Stated problem: Can you repeat the items word for word, from the line with "This screenshot has height=554, width=2404." through the end of the items, leaving the pictures out?

Input data:
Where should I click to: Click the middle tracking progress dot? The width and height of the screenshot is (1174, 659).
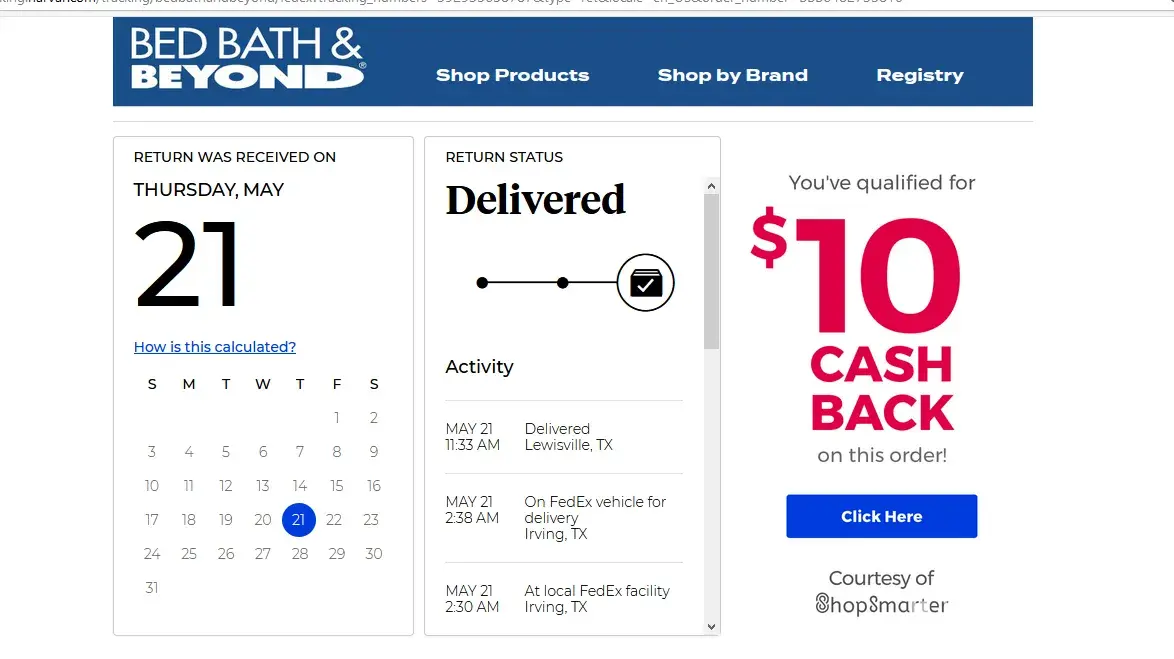tap(563, 283)
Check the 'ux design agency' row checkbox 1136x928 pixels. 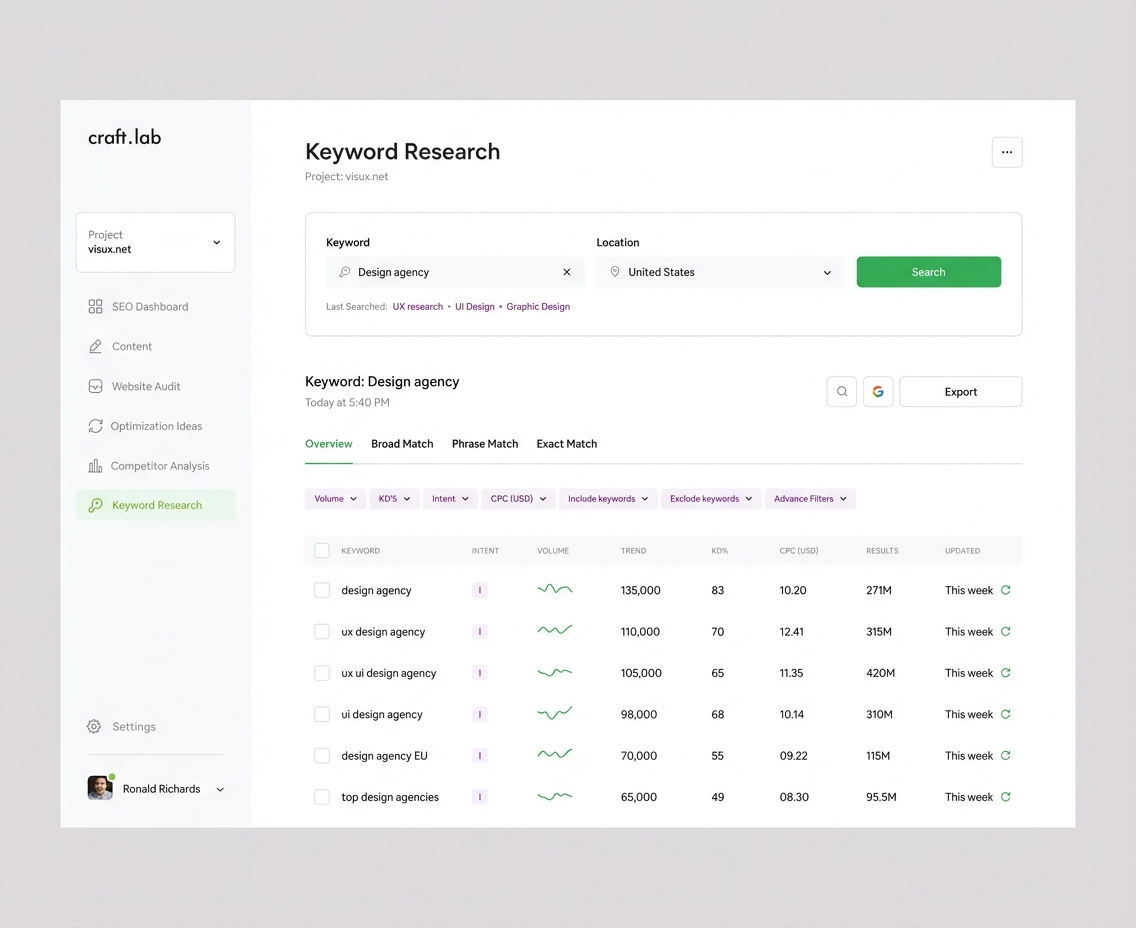coord(322,632)
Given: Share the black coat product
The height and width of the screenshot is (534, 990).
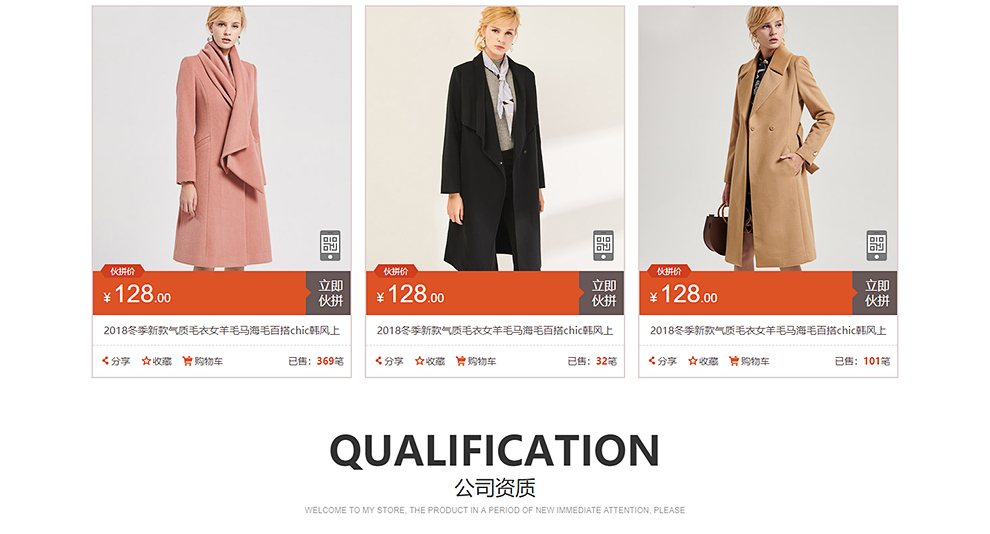Looking at the screenshot, I should [389, 361].
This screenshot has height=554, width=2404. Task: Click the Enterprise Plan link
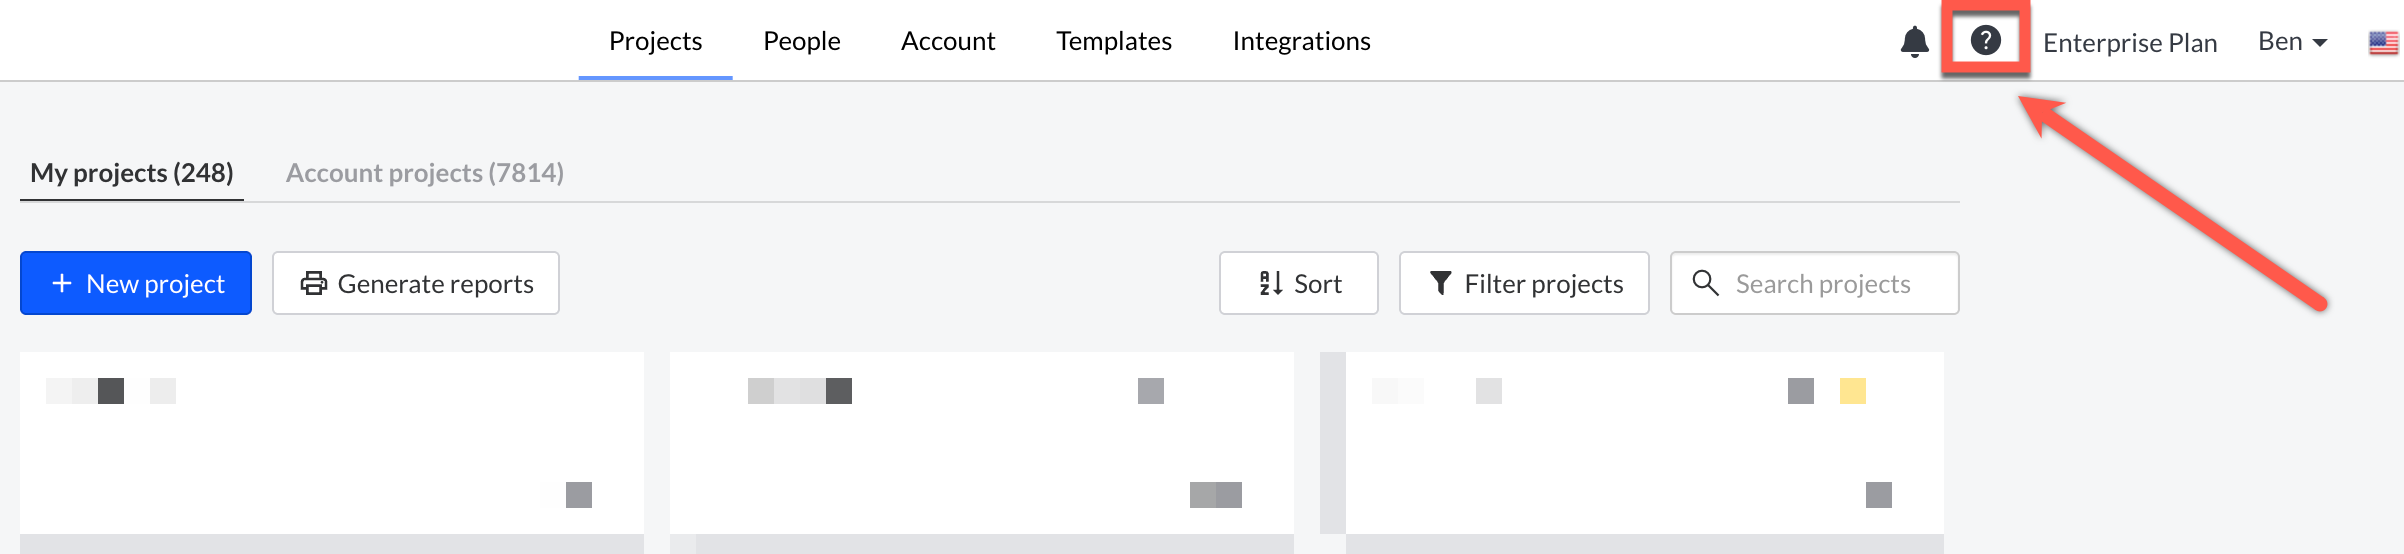2129,43
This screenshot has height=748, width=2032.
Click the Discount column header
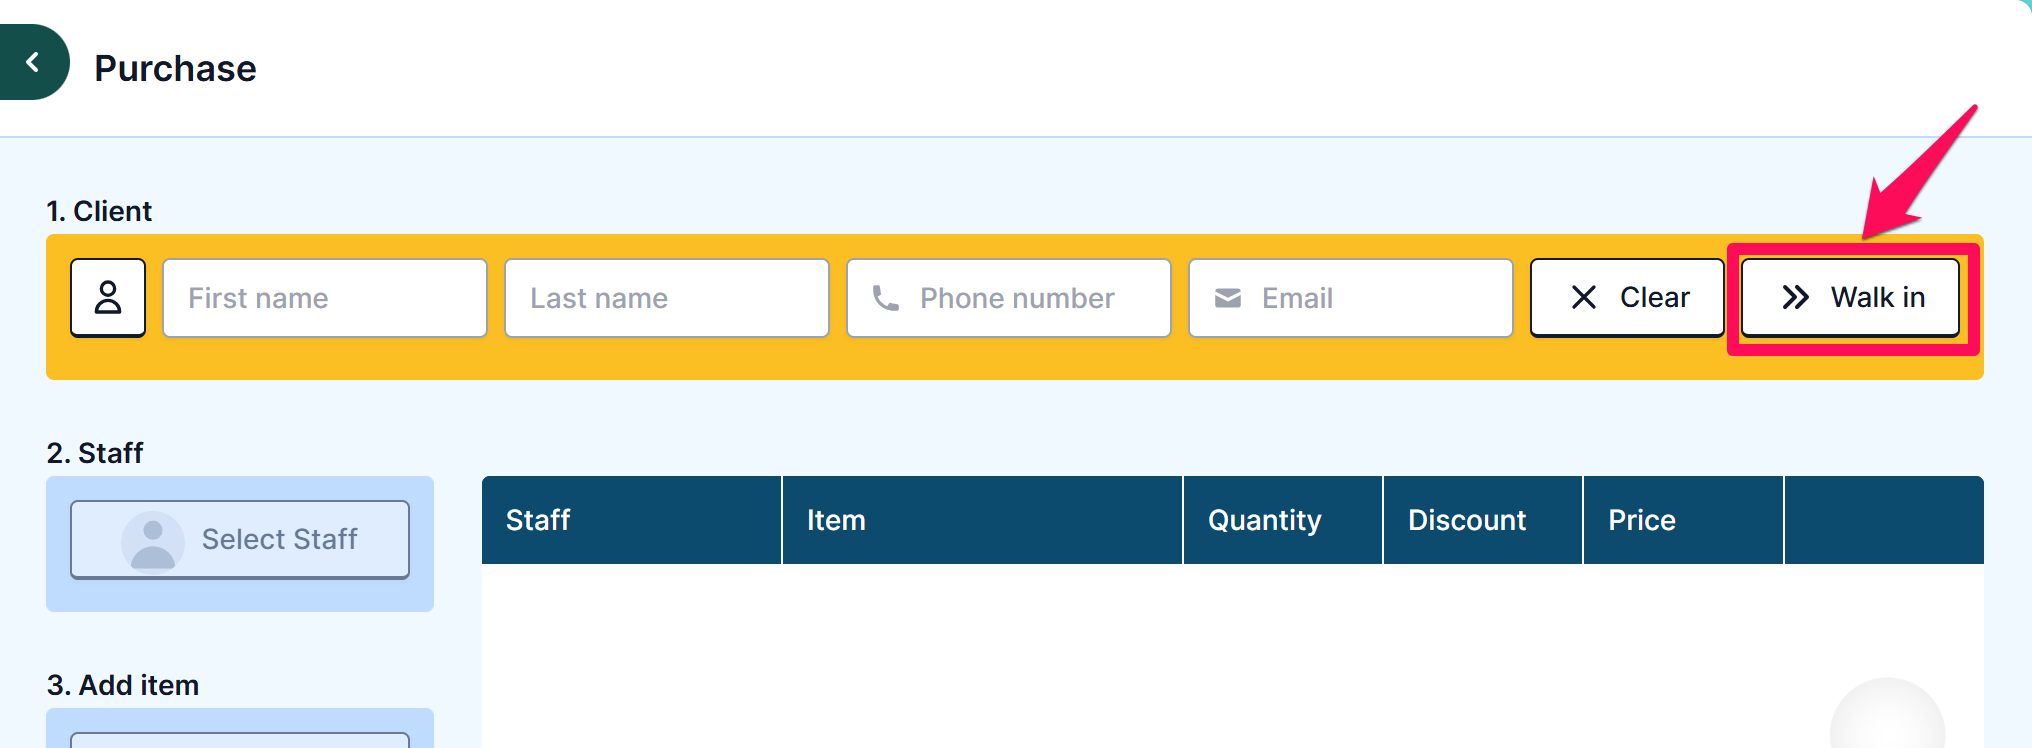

The output:
This screenshot has height=554, width=2404. Task: Click the Enterprise Plan link
2129,43
This screenshot has height=748, width=2032.
Click the Discount column header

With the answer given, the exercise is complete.